Should he become the nominee – highly unlikely at this point, but bear with me – we’d have the prospect of a presidential election in which the GOP presidential nominee would be far less hawkish in terms of foreign policy than his likely opponent, former Secretary of State Hillary Clinton. We’d also have a presidential race in which the GOP presidential nominee genuinely wants to secure a higher portion of the Black vote. Rand Paul has spoken candidly about police brutality and has introduced legislation alongside New Jersey Democratic Senator Cory Booker that would end the disparate federal drug sentencing laws.
Rand Paul has certainly made controversial comments about the Voting Rights Act in the past, but since then, he’s routinely spoken before Black audiences to make an effort to connect. Even if I don’t align with the majority of his political viewpoints, I’m intrigued. And also encouraged given that none of the other potential GOP candidates have bothered with Black voters or will bother in the looming election.
So despite his boring introduction, Rand Paul remains a more intriguing candidate than many of his peers in either party.
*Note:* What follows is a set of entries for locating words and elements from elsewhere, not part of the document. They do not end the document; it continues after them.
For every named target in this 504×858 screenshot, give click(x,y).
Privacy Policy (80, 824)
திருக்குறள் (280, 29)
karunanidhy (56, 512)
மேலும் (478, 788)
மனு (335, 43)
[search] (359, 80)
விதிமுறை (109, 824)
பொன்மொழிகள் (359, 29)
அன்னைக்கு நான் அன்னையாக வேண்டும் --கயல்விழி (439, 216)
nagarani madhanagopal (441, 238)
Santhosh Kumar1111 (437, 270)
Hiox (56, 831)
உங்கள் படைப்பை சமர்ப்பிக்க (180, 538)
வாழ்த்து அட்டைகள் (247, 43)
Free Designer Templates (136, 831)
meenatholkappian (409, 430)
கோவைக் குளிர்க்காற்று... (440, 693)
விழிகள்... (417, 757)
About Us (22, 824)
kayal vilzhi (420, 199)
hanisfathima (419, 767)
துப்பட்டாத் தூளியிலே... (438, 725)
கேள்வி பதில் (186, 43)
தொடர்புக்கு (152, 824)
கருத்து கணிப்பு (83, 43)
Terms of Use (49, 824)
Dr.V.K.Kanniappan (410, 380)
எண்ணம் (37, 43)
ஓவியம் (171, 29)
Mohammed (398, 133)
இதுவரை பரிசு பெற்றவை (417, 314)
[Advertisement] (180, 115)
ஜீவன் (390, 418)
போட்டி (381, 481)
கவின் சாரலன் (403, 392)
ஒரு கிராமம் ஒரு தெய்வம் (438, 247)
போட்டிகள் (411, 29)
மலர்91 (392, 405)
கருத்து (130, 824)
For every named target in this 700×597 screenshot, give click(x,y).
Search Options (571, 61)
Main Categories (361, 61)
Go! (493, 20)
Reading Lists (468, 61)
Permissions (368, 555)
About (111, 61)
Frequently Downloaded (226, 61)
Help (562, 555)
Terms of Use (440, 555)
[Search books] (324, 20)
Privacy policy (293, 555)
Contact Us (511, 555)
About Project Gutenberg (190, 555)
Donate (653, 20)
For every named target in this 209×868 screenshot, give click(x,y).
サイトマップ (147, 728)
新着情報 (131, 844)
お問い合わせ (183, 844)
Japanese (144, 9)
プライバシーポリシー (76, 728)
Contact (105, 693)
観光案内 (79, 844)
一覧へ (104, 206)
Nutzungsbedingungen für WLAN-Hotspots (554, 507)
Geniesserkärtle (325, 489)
However, unlike his father, former congressman Ron Paul, Rand Paul has accepted the notion that it’s better to brand yourself a political outlier than to simply be one. In some respects, that makes sense.
Rand Paul’s father is a libertarian in a majorly purist form and is not without controversy — just skim through any write-up about his old newsletters filled with racist sentiments. Still, for all his attempts to appear as normal and less “kooky” than the competition within the prospective GOP presidential field, Rand Paul surrounds himself with crazy.
At his rally on Tuesday, Paul had a local Black pastor named Jerry Stephenson speak. After the rally, Stephenson made some controversial comments about President Obama. Buzzfeed reports that after some prodding from reporters, Stephenson said, “In five years we’ll find out what [Obama’s] real religion is.” He went on to add, “I think the evidence of his actions are not friendly toward Christians. Once he’s out, he will ‘evolve’ like he did on gay marriage. I just believe that’s what he will do.”
To the Paul campaign, Latino and Black churchgoers are voters that can be poached from the Democrats in the general election. Maybe, but as far as Black voters go, questioning the religion of the first Black president – an exhausting exercise as illustrated by the entire Obama administration thus far – is probably not going to entice a bunch of Black people to abandon the Democratic shift.
Then there is the issue of the GOP base. In a segment on Monday’s edition of Fox & Friends, guest Dallas Woodhouse claimed, “Rand Paul’s got to prove that he will nuke a Muslim country if we have to. I’m not saying we should. But I’m saying we will do that if it takes saving America and that there’s no doubt that he will do what it takes to protect America.”
Woodhouse may be speaking for himself in this instance, but the idea that Paul is not accepting of America’s role as interventionist is a common belief among the sort of GOP voters who vote heavily in the primaries. He will be portrayed as weak on foreign policy, which is why his language noticeably changed at the rally.
But if he becomes hawkish, how does that differentiate him from the rest of the field? Just like if he gives into portraying President Obama as “other,” how does he attract more Black voters than the usual GOP presidential nominee? And if he becomes a disputative candidate who plays into caricatures of the nation’s first Black president who had a significant portion of the young vote in each of his wins, how does he follow Obama’s lead as the candidate of the youth as promised?
Rand Paul may have formally announced on Tuesday, but he’s been running for president for quite some time now. Sooner or later, he’s going to have to figure out who he wants to be as a candidate. Himself or a Forever 21 version of some design we’ve already seen.